02/10/2026
I kept these huge panties not as a trophy, but as a painful reminder of the woman I was just 90 days ago.
I am 59 years old. Next year, I will turn 60. For most of my 50s, I truly believed that the vibrant, energetic part of my life was over. I thought my metabolism had packed its bags and retired to Florida without me.
Look at the photo. What I am holding is size XXL underwear. Three months ago, these were the only things I could wear that didn’t dig into my skin or make me want to cry in the dressing room.
The last few years have been a silent struggle. My doctor told me it was just "part of aging." He said that at my age, women naturally slow down, gain weight around the midsection, and lose energy. He told me to accept it.
And I tried. I really did. I bought the loose clothes. I stopped looking in the mirror. I avoided family photos because I didn’t recognize the person staring back at me. I felt invisible.
I tried the diets I used in my 30s. I tried cutting carbs, I tried the cabbage soup, I tried starving myself until I felt dizzy. Nothing worked. The scale wouldn’t budge, or worse, it would go up. I felt betrayed by my own body.
Then, three months ago, on a Tuesday morning when I was feeling particularly low, I stumbled upon an article online. I almost scrolled past it. I am skeptical of everything these days because there are so many scams out there.
But this was different. It wasn’t selling a magic pill or a surgery. It was an article explaining the specific biological changes that happen to a woman’s metabolism after 50. It explained why the "eat less, move more" advice actually backfires on us at this age due to hormonal shifts.
It made sense. For the first time, I didn't feel like I was failing; I felt like I had just been using the wrong roadmap.
I decided to try the method described in the article. It didn't require me to run marathons (my knees can't handle that anymore anyway) or starve myself. It was about resetting how my body processes food.
Fast forward 12 weeks to today.
I am holding these panties up, and they are enormous on me now. They would fall right off. But the inches lost are just a side effect. The real victory is that I woke up this morning with energy. Real energy. I played in the backyard with my grandkids last weekend without getting winded.
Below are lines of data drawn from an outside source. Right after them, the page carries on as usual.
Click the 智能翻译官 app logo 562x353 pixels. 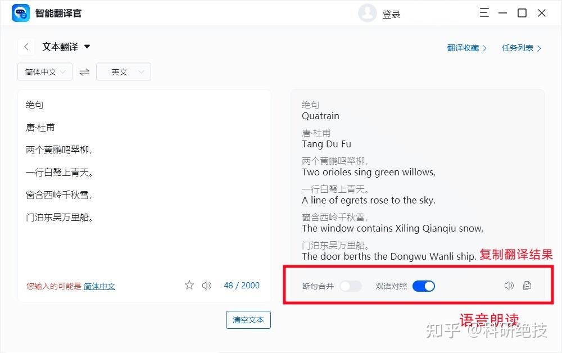click(x=21, y=13)
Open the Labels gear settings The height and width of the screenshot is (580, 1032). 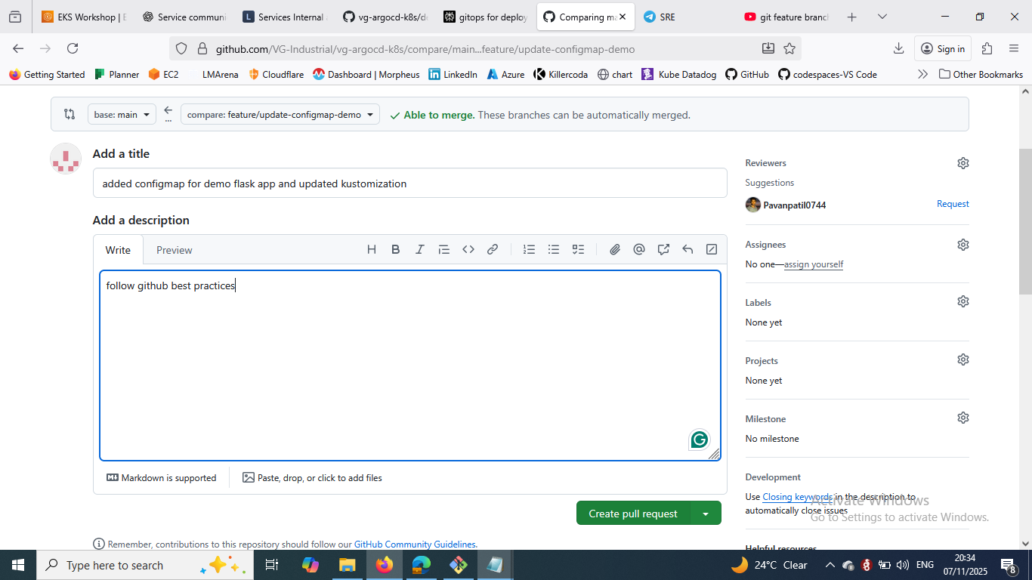coord(962,301)
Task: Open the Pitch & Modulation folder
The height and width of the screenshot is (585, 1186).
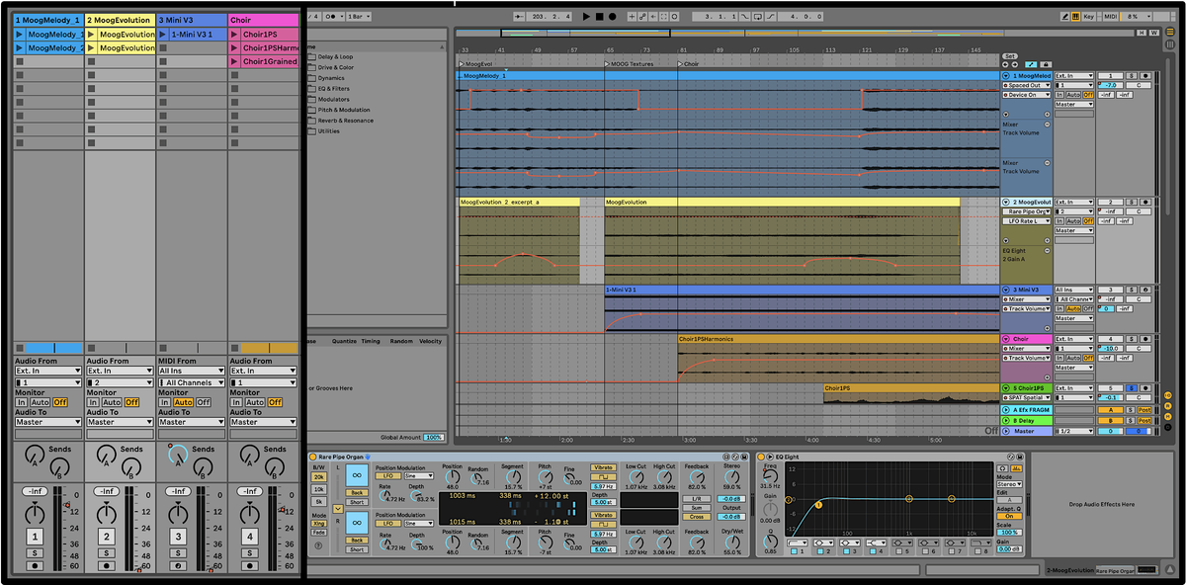Action: point(343,110)
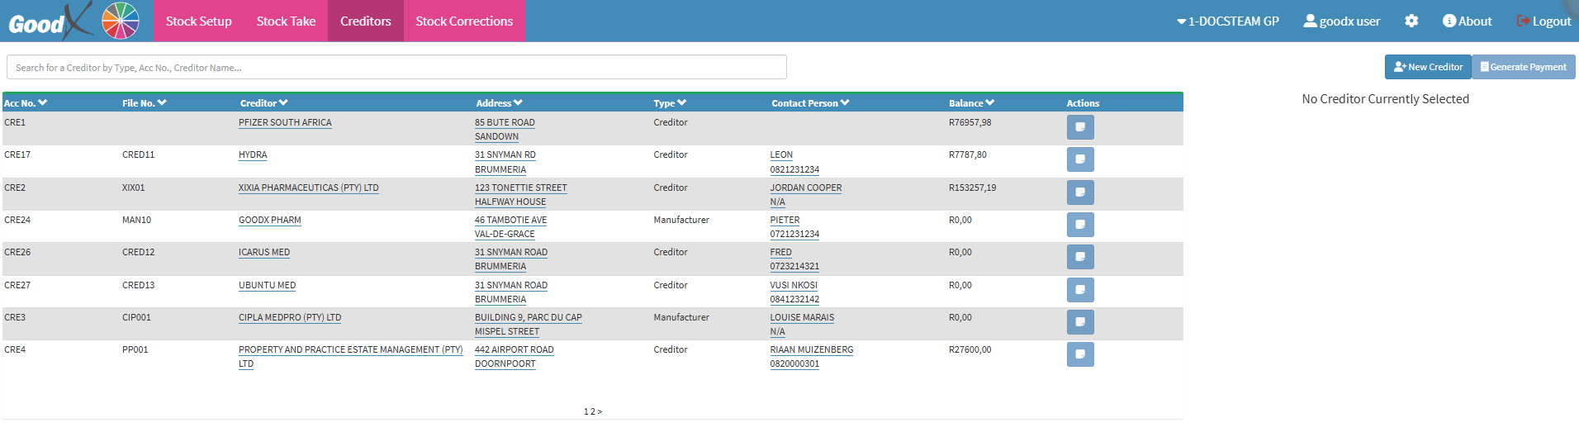Expand the 1-DOCSTEAM GP practice dropdown

click(x=1227, y=21)
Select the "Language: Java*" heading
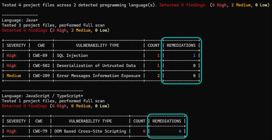This screenshot has height=140, width=272. tap(17, 20)
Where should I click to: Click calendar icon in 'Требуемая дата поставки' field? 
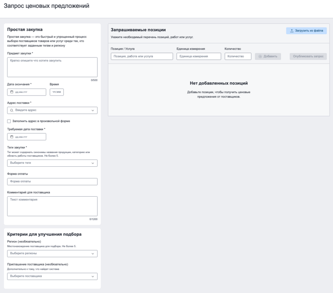[x=12, y=137]
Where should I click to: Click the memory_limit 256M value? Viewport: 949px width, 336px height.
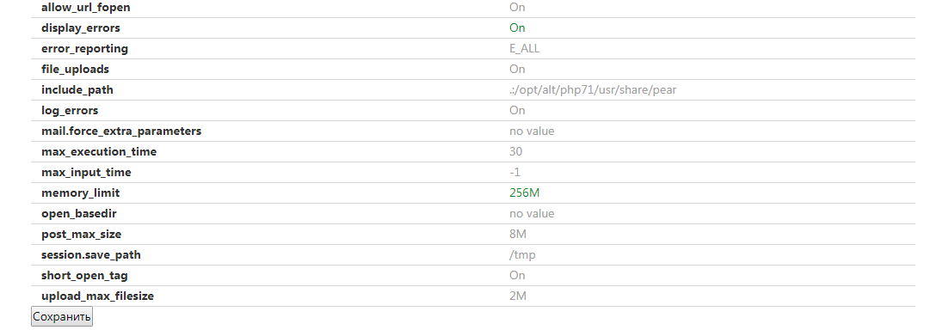(524, 192)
I put on a pair of jeans that I haven’t worn in five years, and they zipped up easily.
I am writing this long post for every woman out there who is 55, 59, or 65 and thinks it’s too late. Who thinks she is invisible. Who thinks her body is broken.
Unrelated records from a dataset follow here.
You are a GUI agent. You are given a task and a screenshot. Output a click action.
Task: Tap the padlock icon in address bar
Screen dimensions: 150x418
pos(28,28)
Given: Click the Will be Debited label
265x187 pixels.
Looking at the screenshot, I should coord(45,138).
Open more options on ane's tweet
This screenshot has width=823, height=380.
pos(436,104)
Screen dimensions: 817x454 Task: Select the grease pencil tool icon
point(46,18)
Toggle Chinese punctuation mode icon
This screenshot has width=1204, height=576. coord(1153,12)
You are not broken. It is not too late. You just need the right information for this stage of your life.
I know I am going to get hundreds of messages asking what I did. I wish I could sit down and have coffee with each of you, but I can’t answer every DM.
To make it easier, I have put the link to the article that changed everything for me in the first comment below.
Please read it. Don’t just accept that this is "how it is." You deserve to feel good again.